== EXCERPT PROVIDED

Indoor Climate Control

Photo: flickr.com

The work of adapting your heating, ventilation, and air-conditioning (HVAC) systems begins at this stage. When the walls are open, running new pipes, ducts, tubes, or wires is relatively easy. Ironically, deciding what to do can actually seem like the hardest part of the process.

If the system in place requires no modification, then the decision is easy. That also means there’ll be fewer bills to pay and the overall cost of the renovation will be less. If you already decided no changes are necessary, you may want to skip to the next section of this chapter.

On the other hand, the systems in place may be insufficient to service the ren­ovated spaces. Or you may decide that while the workers are on site that you want to update, perhaps by installing air-conditioning, adding radiant heating, or otherwise changing the systems in place.

====
== DATASET ROWS

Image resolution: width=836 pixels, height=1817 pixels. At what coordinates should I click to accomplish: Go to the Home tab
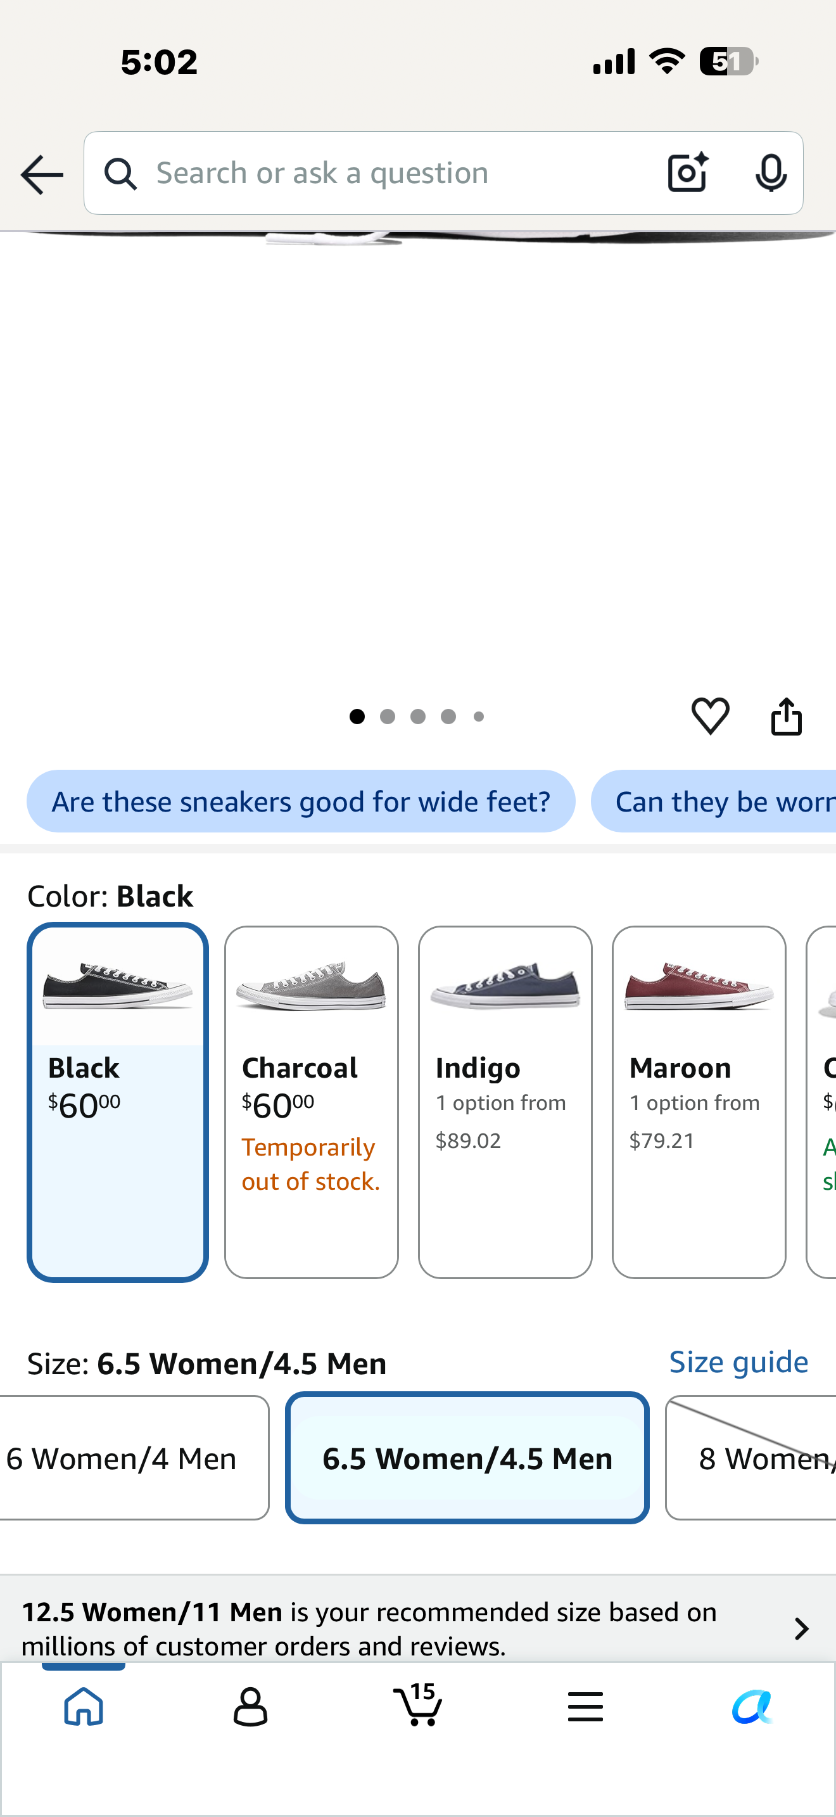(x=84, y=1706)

====
== DATASET ROWS

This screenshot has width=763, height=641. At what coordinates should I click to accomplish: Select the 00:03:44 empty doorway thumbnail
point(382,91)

====

▶ _AIM 1_:
Reproduce the passage from the indoor climate control text verbatim, starting at "The work of" and ending at "of this chapter.".
▶ _AIM 2_:
In the indoor climate control text, when is running new pipes, ducts, tubes, or wires described as relatively easy?

▶ _EXERCISE SOLUTION 1_:
The work of adapting your heating, ventilation, and air-conditioning (HVAC) systems begins at this stage. When the walls are open, running new pipes, ducts, tubes, or wires is relatively easy. Ironically, deciding what to do can actually seem like the hardest part of the process.

If the system in place requires no modification, then the decision is easy. That also means there’ll be fewer bills to pay and the overall cost of the renovation will be less. If you already decided no changes are necessary, you may want to skip to the next section of this chapter.

▶ _EXERCISE SOLUTION 2_:
When the walls are open.